BRIEF —
Report each line from the records where the string "computer" turns up.
§
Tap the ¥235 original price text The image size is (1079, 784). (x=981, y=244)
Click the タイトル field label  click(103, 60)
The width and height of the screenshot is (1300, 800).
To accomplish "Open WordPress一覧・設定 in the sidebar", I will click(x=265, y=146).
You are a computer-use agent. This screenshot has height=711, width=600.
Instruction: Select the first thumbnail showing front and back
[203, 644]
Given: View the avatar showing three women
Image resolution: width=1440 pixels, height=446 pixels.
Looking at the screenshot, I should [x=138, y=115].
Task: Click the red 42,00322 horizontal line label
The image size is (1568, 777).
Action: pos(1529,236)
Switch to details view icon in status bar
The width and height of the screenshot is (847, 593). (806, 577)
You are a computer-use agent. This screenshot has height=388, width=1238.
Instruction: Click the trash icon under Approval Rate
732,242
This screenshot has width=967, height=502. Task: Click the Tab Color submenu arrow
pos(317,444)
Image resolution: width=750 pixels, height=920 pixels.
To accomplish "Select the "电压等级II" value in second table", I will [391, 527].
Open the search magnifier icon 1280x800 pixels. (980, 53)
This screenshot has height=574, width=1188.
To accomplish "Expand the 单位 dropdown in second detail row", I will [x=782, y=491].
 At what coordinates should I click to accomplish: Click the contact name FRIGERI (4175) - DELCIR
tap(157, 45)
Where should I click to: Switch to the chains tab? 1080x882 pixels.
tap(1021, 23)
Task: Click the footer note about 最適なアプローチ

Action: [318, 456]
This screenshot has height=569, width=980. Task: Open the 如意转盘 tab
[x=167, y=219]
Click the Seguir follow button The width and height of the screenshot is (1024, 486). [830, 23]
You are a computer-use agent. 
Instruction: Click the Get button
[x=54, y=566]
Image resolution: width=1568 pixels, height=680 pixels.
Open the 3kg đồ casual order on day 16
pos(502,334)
§
WRITTEN ANSWER —
You are a computer-use agent. This screenshot has height=711, width=600.
You are a computer-use agent. This screenshot has height=388, width=1238.
You are a computer-use agent. 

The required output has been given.